*** Excerpted records Section Begins ***
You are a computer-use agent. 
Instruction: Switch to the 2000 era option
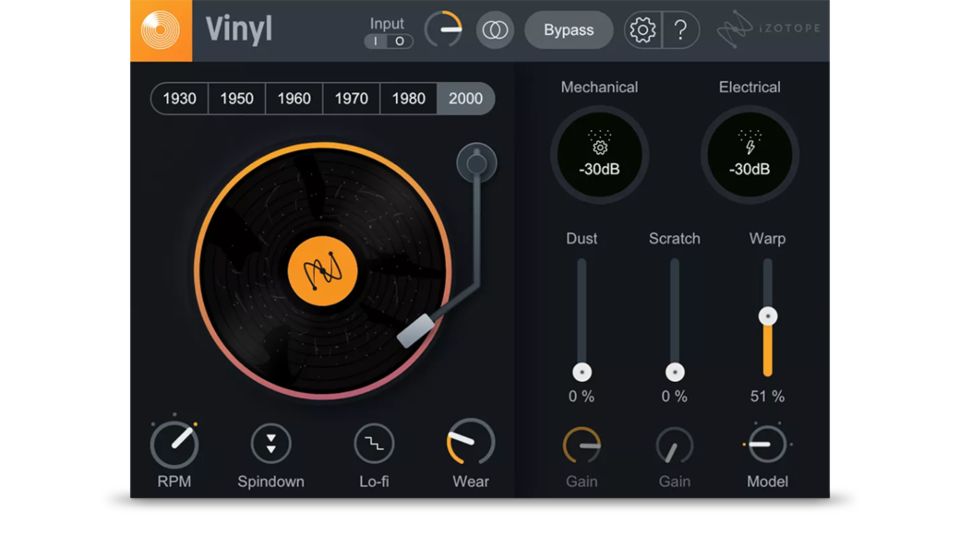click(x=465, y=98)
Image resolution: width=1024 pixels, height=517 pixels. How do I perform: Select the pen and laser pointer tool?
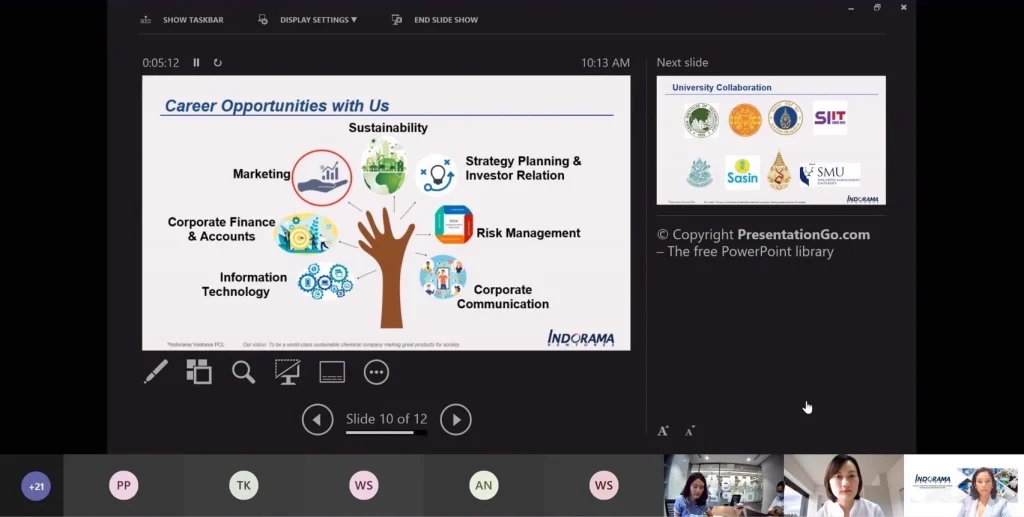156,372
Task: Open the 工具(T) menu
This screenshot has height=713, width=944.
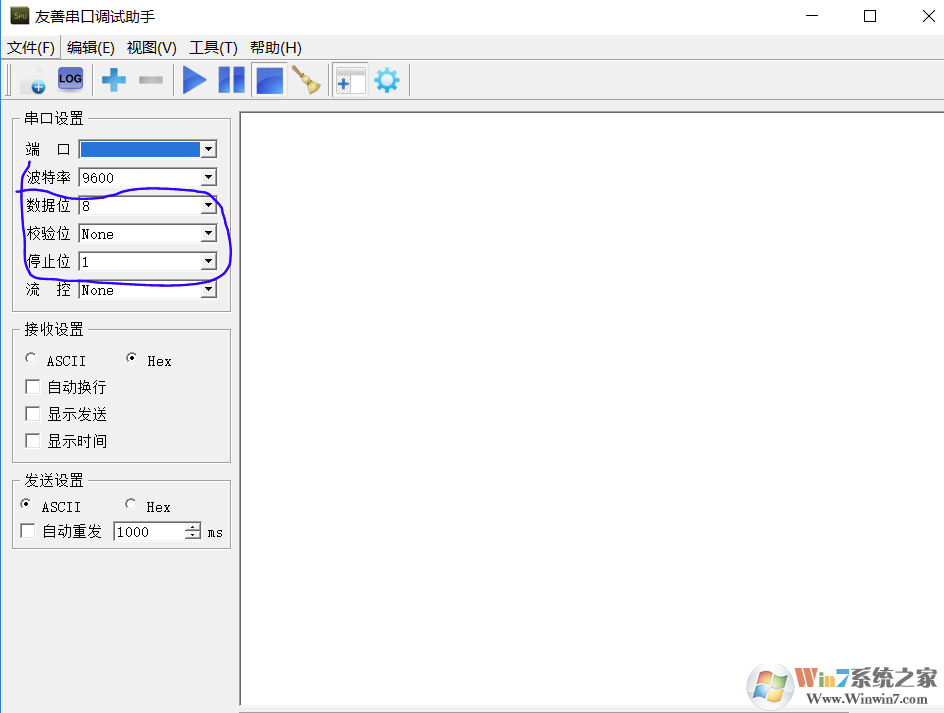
*** Excerpted records Section Ends ***
*** Excerpted records Section Begins ***
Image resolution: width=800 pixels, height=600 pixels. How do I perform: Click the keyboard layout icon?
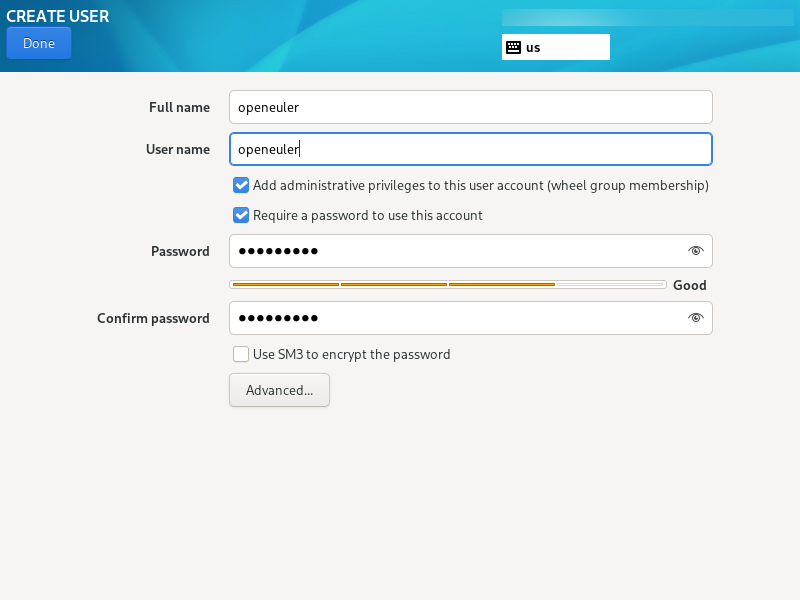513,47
*** Excerpted records Section Ends ***
◆ Instructions to follow
Output exactly those lines of the data above that run from the line with "You are a computer-use agent." up to and including the line with "This screenshot has height=713, width=944.". No pictures go in.

◆ Answer to the problem
You are a computer-use agent. 
Instruction: Switch to the 2000 era option
click(x=465, y=98)
Image resolution: width=1024 pixels, height=517 pixels. How do I perform: Select the pen and laser pointer tool?
156,372
Task: Open the 工具(T) menu
This screenshot has height=713, width=944.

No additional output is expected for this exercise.